Anti-GMO nutbars are causing poor people in Africa to go hungry – again. Excerpt:
The resistance genes from sweet pepper have been studied for decades. Dr. Leena Tripathi and her team at the International Institute of Tropical Agriculture then moved two specific resistance genes (called HRAP and PFLP) from sweet pepper into matooke. Years later, the plants are beautiful, standing tall, green and strong, even in the presence of the disease.
Standing beneath them is breathtaking. I stood and starred up at a cure for starvation. Maybe these plants would not feed the world, but they could bring desperately-needed security to the plates of East African small farmers.
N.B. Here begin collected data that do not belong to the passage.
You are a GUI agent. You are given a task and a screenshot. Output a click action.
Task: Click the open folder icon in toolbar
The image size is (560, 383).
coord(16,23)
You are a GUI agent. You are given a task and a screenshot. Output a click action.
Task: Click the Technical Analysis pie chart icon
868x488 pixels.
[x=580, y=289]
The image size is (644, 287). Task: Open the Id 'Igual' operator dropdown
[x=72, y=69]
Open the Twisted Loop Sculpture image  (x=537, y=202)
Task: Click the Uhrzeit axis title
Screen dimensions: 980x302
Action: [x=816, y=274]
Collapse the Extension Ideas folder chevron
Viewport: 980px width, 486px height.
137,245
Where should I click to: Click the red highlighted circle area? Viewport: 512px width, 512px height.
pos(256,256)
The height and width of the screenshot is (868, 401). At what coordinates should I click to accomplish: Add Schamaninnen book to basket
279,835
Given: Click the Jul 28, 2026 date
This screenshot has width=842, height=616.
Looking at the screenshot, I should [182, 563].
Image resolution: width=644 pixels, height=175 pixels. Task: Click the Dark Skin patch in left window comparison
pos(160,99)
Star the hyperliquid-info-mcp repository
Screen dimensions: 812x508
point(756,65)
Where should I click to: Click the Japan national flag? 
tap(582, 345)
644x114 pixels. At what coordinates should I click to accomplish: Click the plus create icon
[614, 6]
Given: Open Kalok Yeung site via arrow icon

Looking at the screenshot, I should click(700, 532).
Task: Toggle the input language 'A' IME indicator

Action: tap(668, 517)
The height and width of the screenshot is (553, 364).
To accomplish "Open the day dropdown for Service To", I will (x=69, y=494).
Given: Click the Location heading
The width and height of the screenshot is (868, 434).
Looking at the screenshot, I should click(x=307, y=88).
It was in that canopy of disease-resistant plants that Dr. Priver Namanya told us the story of the modified matooke, and its success in conferring resistance to bacterial wilt. She kindly escorted us to the field, in flip flops and a bright flowered skirt, smiling the whole time as she showed us her work. You could tell she was proud of the solutions that she helped create and foster. She told us about the genetics that also fought off fungal diseases like black sigatoka, also endemic in the region. We stood beneath the proof that this food staple could be protected by a tweak from modern biotechnology.
But comfortable, well-fed Western loonies and the African government bureaucrats who listen to them can’t let that stand:
Today these solutions are frozen in place, unable to serve those they were intended to serve. The green, lush plants remain locked behind high fences, the tops wound with razor wire. The carefully designed plants stand behind an official sign that says, “For Research Purposes Only”. The fence, the security, the sign – it makes a heart hurt. These plants are the living options for people who are out of options.
The anti-biotech sentiments of the USA and EU resonate loudly in the African continent, as African officials contemplate why they should approve technologies that wealthy countries in the EU reject. There is well-earned suspicion of “western” technology. But in Uganda, where solutions to small holder subsistence farmers thrive behind the security fences and razor wire, there was not even a mechanism to begin to debate, to test, or to deregulate these solutions that their own scientists created.
There hasn’t been any indication that properly developed and tested GMO crops are harmful. Every crop grown today, after all, has been genetically modified, by selective breeding and hybridization. The difference is only one of technique.
Western busybodies are starving people in the name of pseudoscience. That’s not just nitwittery; it’s criminal nitwittery. I’ve gone on and on at this topic for years now, and it never ceases to amaze me how short-sighted people can be.